Yamuna et al. (2002) stated that the immune defense of invertebrates is extremely efficient and like vertebrates, is mediated by complex cellular and hormonal interactions. They also reported that activation of immune functions worked well in test prawns, Macrobrachium malcolmsonii exposed to lowest sublethal concentrations of mercury and copper, hence total hemocytes number, percentile phagocytosis and superoxide anion production were found to be enhanced while higher sublethal concentrations of these metals have inhibitory effects on the hemocytes-mediated immune functions, therefore total hemocytes number, percentile phagocytosis and superoxide anion production were found to be declined.
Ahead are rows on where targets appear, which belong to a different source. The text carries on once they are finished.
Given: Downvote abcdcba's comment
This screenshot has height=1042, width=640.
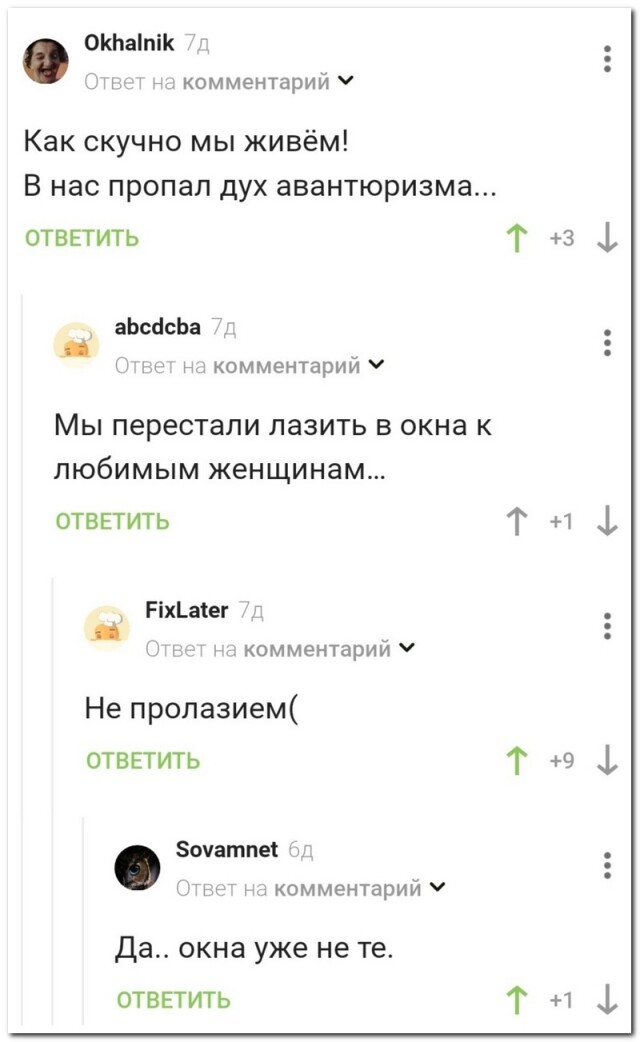Looking at the screenshot, I should pyautogui.click(x=607, y=521).
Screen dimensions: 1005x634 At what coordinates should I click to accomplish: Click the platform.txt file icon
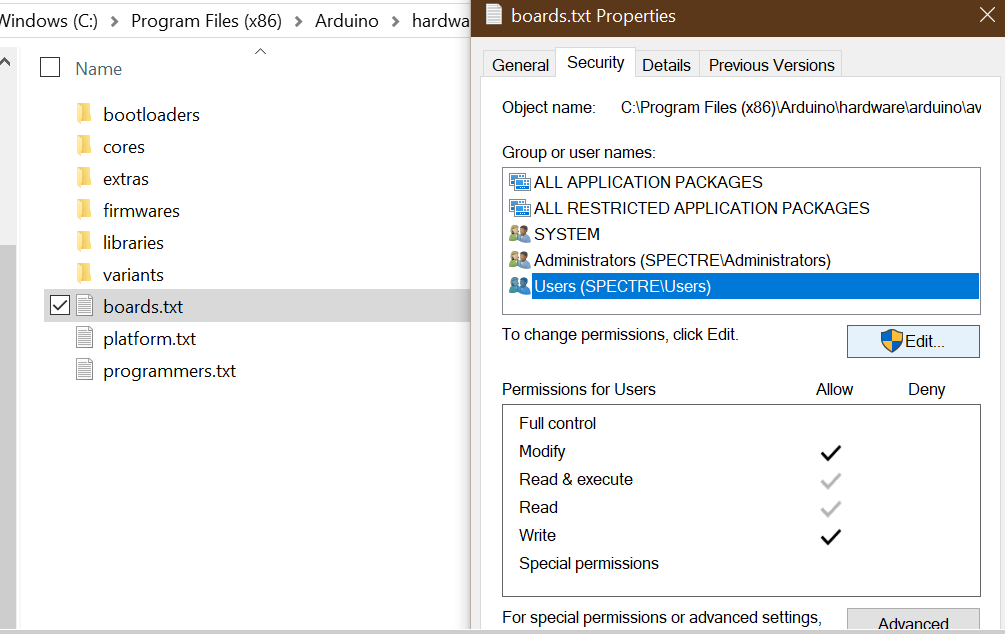pyautogui.click(x=85, y=338)
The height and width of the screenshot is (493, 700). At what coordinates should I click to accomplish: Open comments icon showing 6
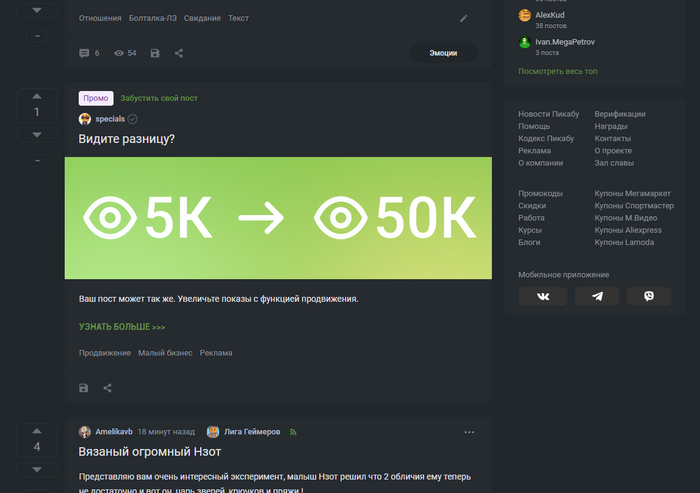tap(89, 53)
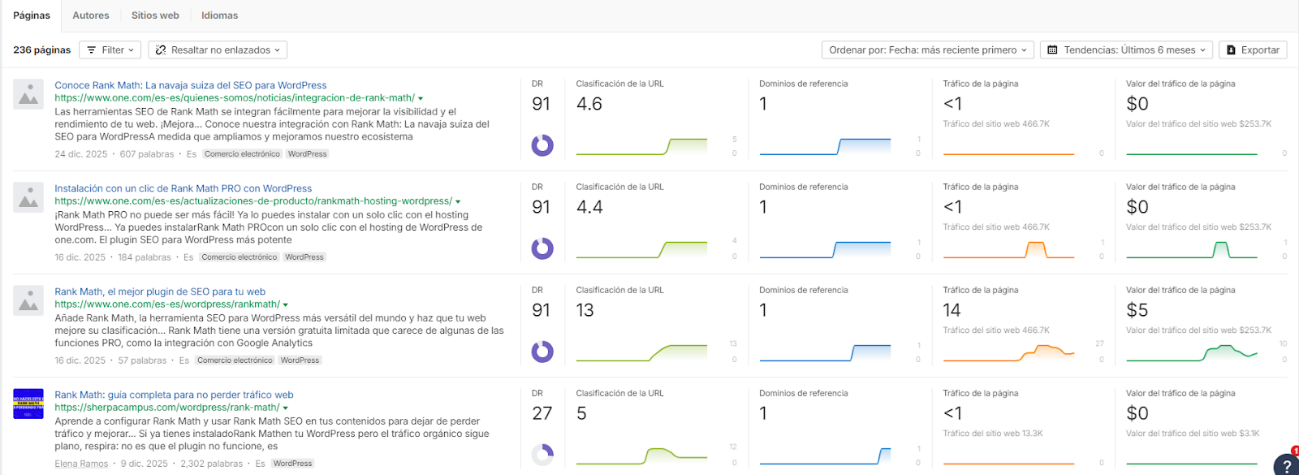Image resolution: width=1299 pixels, height=475 pixels.
Task: Click the DR 91 donut chart in first row
Action: (542, 146)
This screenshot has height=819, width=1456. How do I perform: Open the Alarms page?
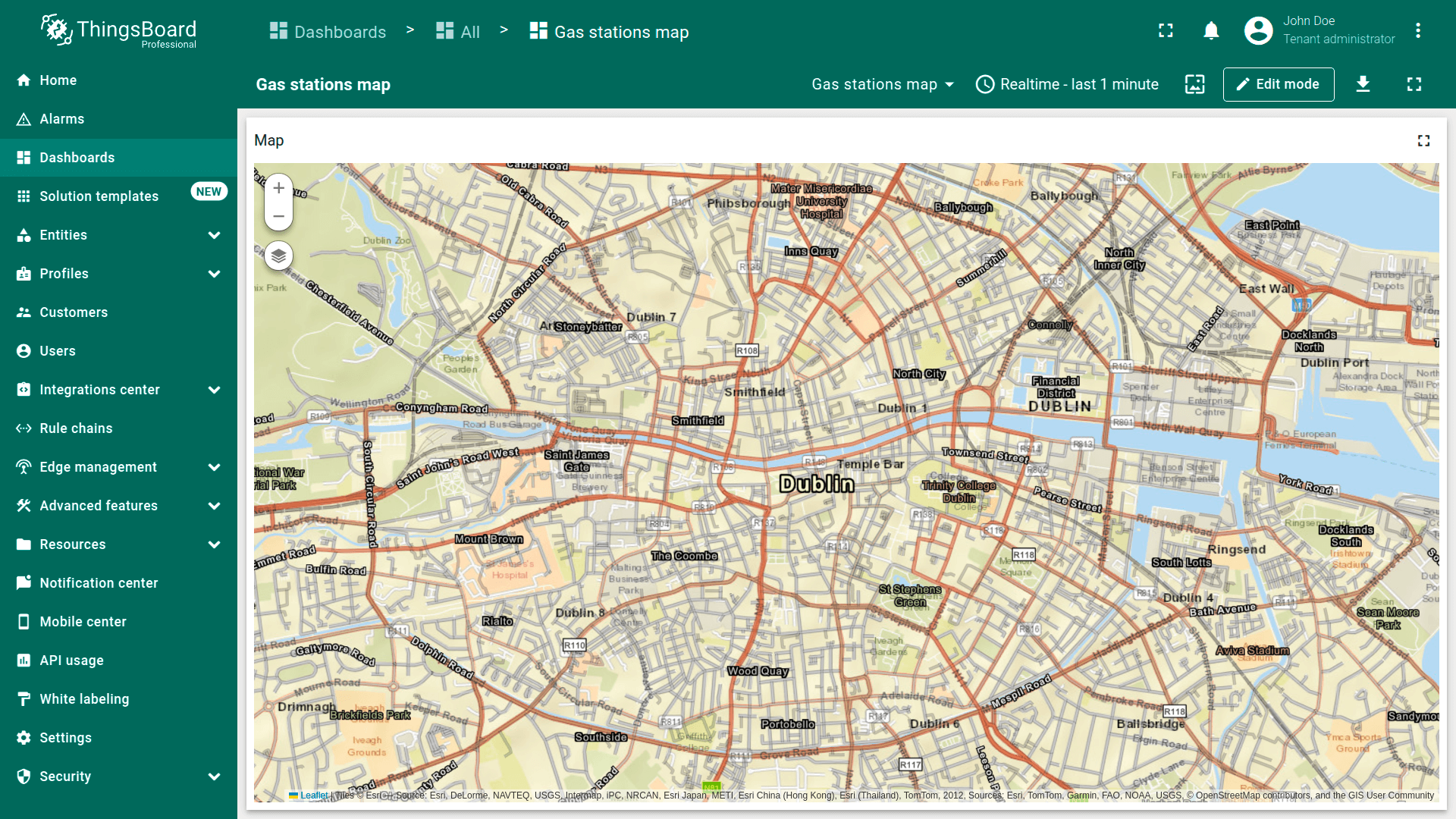pos(62,119)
There was an increase in the differential polymorpho-neutrophils count with increase exposure period from 0 to 14 days. Though there was no regular pattern between sublethal concentrations with differential polymorpho-neutrophils count, the longer the exposure period of the test organism, M. vollenhoevenii the higher the level of the differential polymorpho-neutrophils count. The differential polymorpho-neutrophils indicate level of stress on organisms. The differential lymphocyte count was found to decrease with increase in the number of days from day 0 to day 14, though there was no regular pattern between sublethal concentration and the differential lymphocyte count. The ANOVA and Duncan test revealed significant differences (p>0.05) in each of the haematological parameters in the different sublethal concentrations. The differential eosinophil count seems to be of no importance as no values were recorded in the test organism. Other authors who have identified blood parameters as potential tools for identification of stress in the environment include, Jusila et al. (2001) and Masson et al. (2002). According to these researchers, blood parameters such as levels of cortisol, glycemia, haemoglobin, hematocrit, Cl¯ content, haemolymph clotting time and total haemocyte counts are very useful indicators of chemical/physical stress in the environment.
In conclusion, the result of this present study suggests the use of dispersants for control of spent lubricant oil spillage may actually reduce biological damage if the varying mixtures of SLO and dispersants at certain ratios are taken into considerations. If this is done the immune functions of the test prawns, M. vollenhoevenii would be less susceptible to any disease and stress induced toxicant as indicated by the results obtained in varying sublethal concentrations on the tests prawns. Hence, pollution of natural aquatic environment by spent lubricant oil spillage should be strictly monitored.